YOUR GOAL:
Reproduce the line with "Task: Open 事務リスク総評 button" and everything after it in the listing below, exactly, both ends included. No pictures.
[DATA EXCERPTS Boundary: Start]
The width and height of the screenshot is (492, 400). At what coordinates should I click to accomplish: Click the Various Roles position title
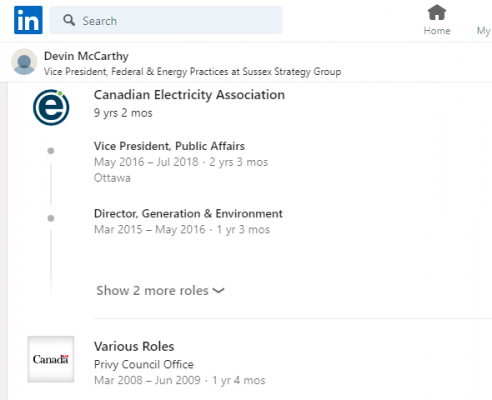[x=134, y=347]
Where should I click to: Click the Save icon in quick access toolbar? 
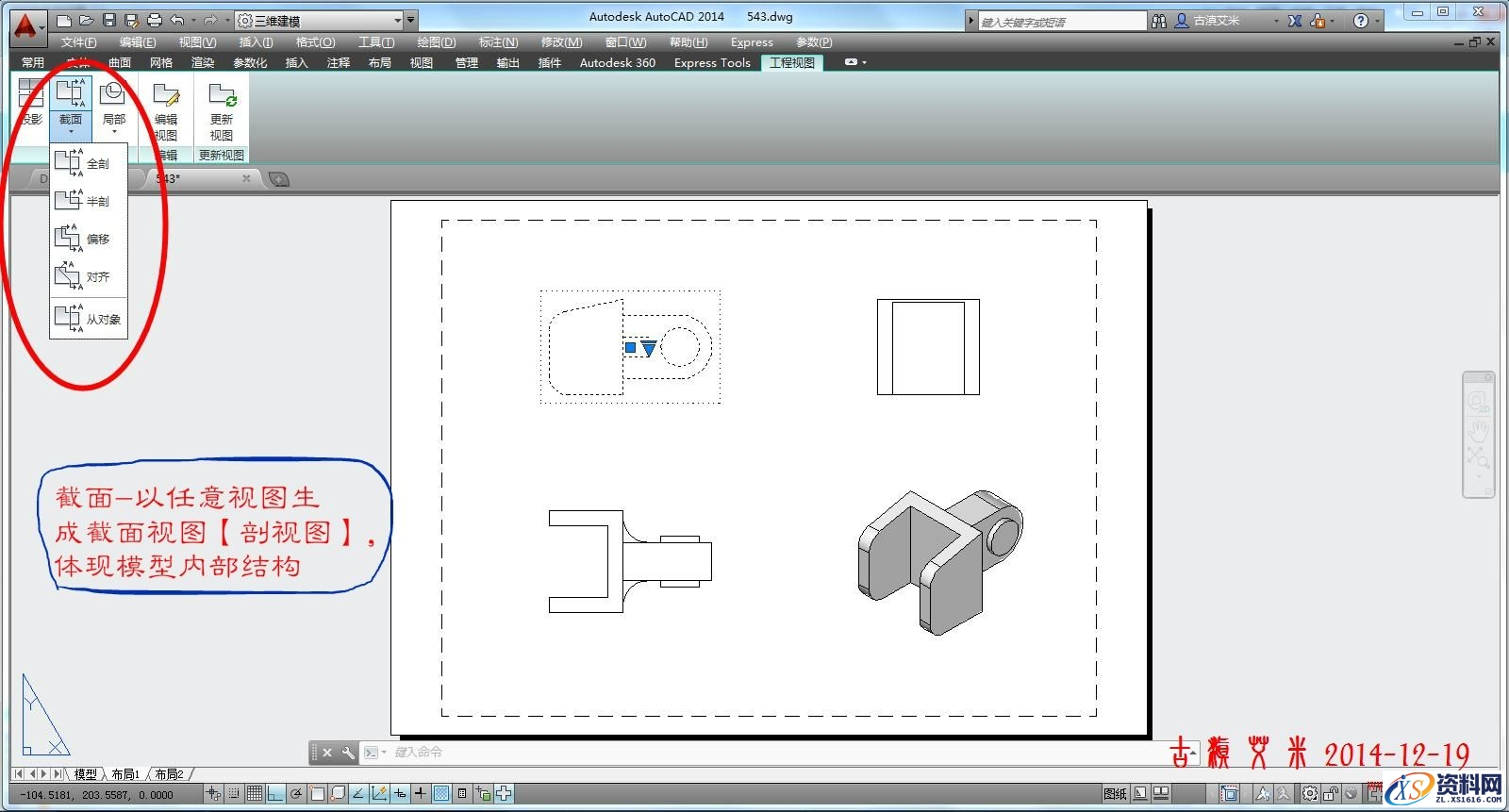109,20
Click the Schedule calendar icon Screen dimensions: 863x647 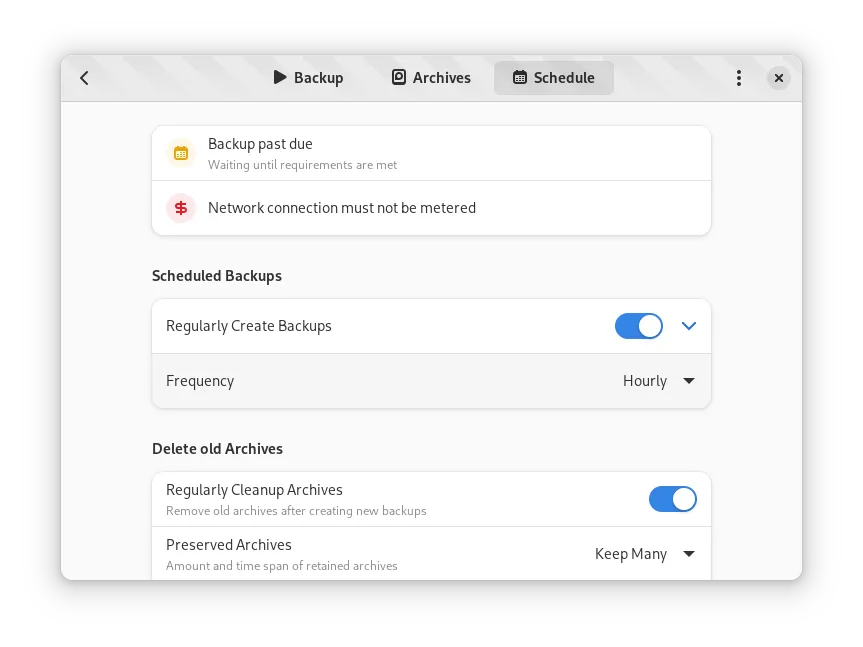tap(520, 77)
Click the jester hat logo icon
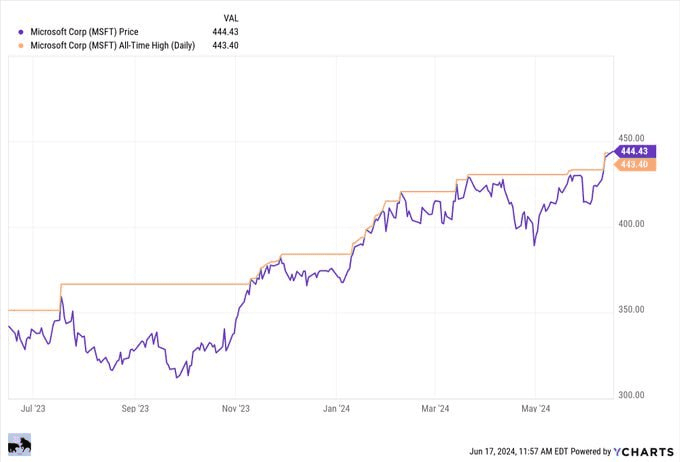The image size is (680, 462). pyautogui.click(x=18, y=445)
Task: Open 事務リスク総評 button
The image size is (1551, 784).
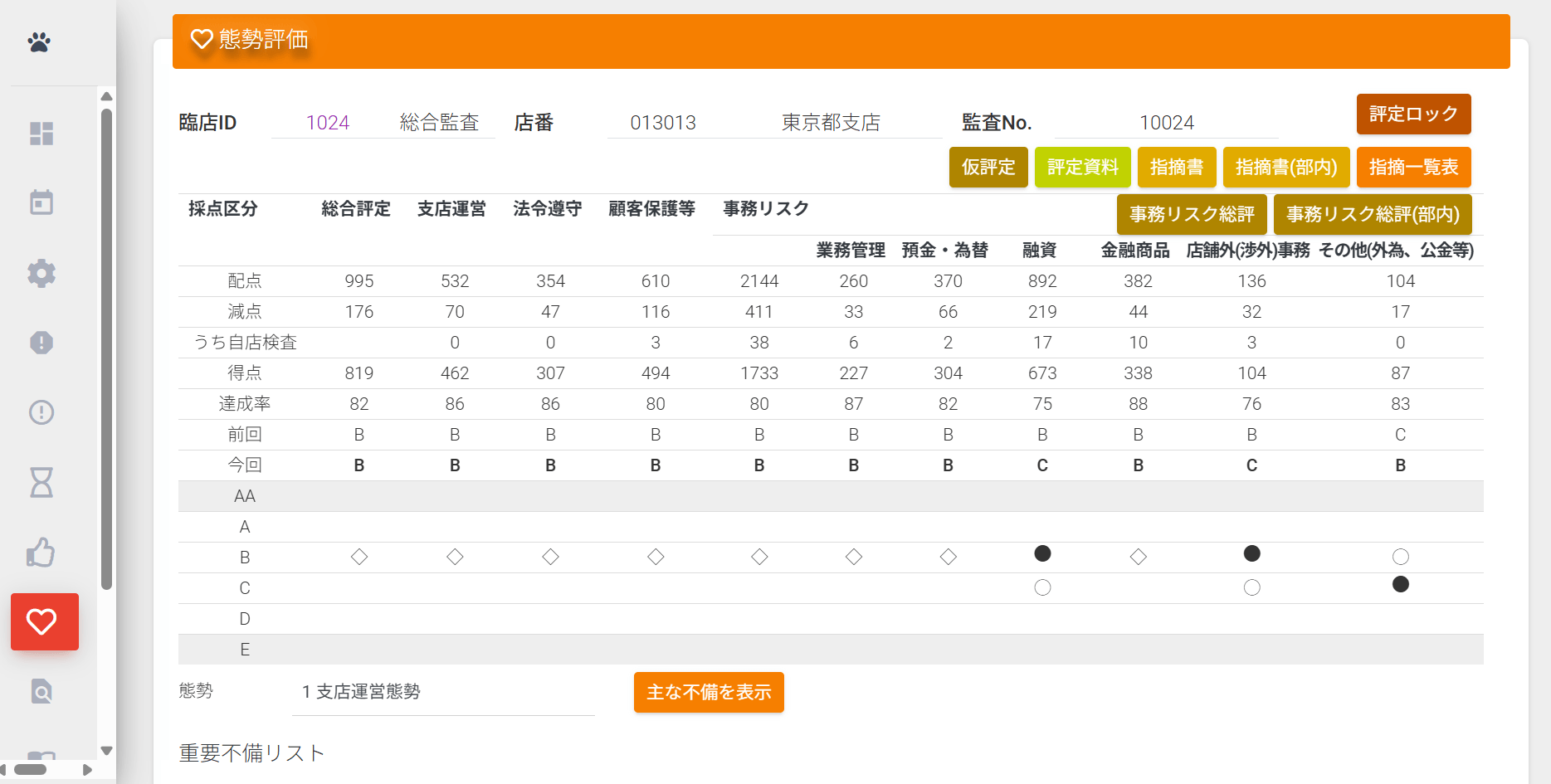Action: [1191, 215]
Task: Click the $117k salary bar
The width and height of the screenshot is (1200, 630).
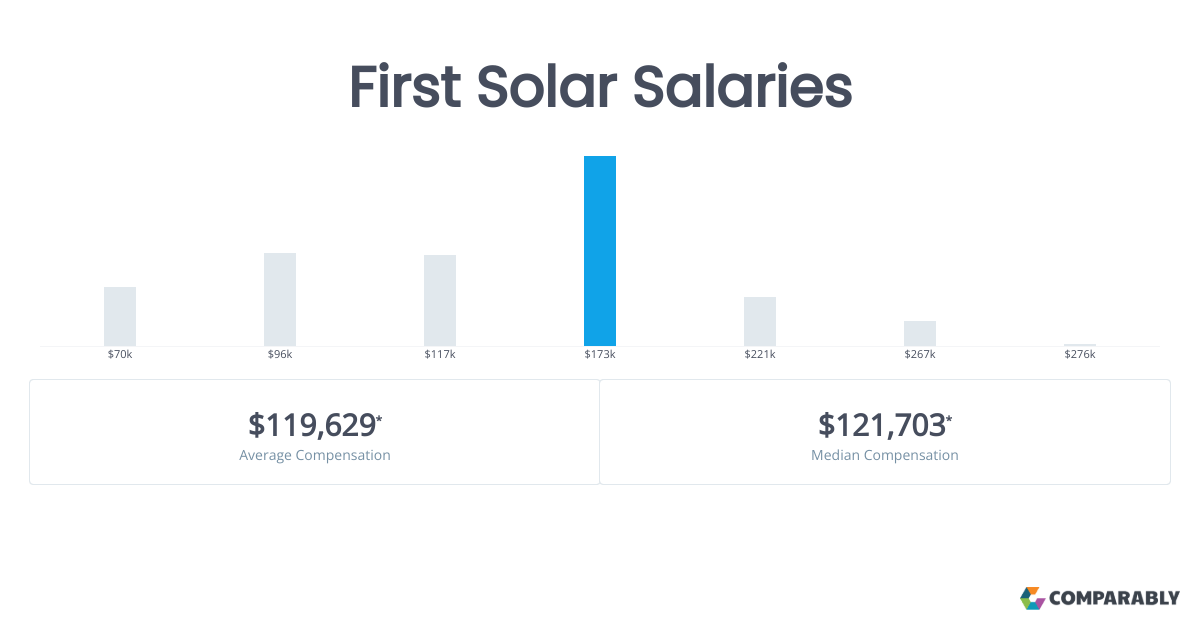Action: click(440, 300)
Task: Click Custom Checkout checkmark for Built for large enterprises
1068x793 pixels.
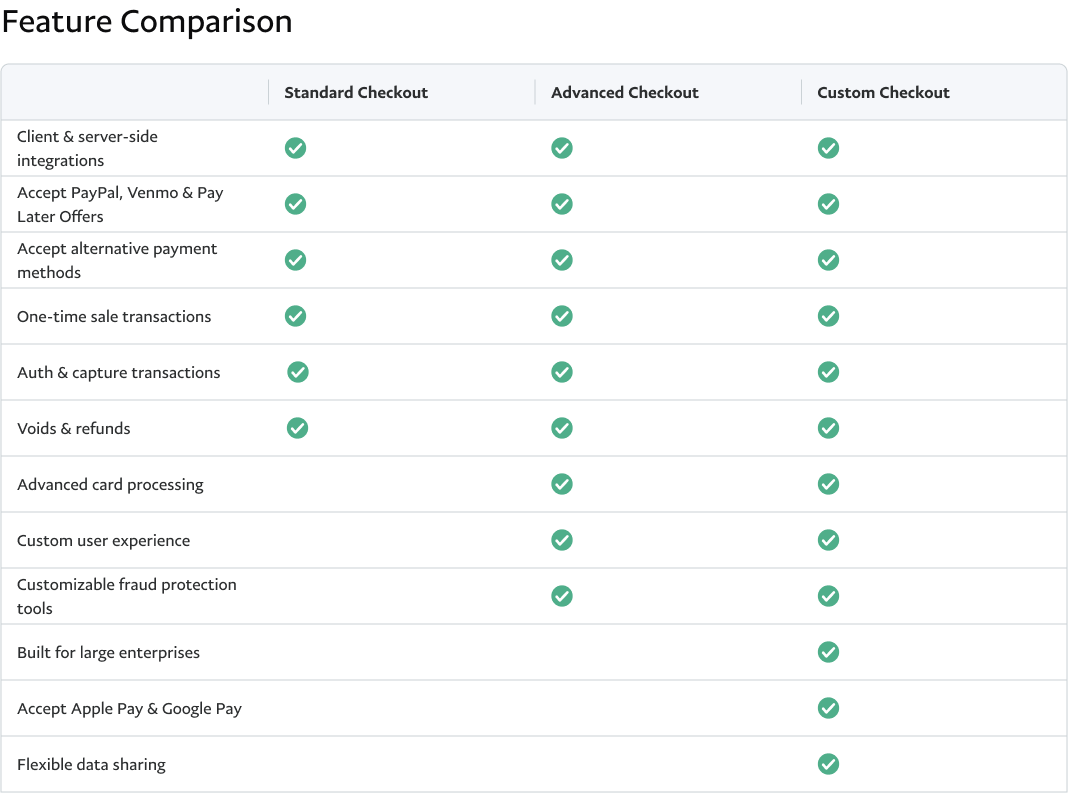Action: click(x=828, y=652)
[DATA EXCERPTS Boundary: End]
TASK OUTPUT:
Task: Open 事務リスク総評 button
The image size is (1551, 784).
Action: [1191, 215]
Task: Click the $117k salary bar
The width and height of the screenshot is (1200, 630).
Action: click(440, 300)
Task: Click Custom Checkout checkmark for Built for large enterprises
1068x793 pixels.
Action: click(x=828, y=652)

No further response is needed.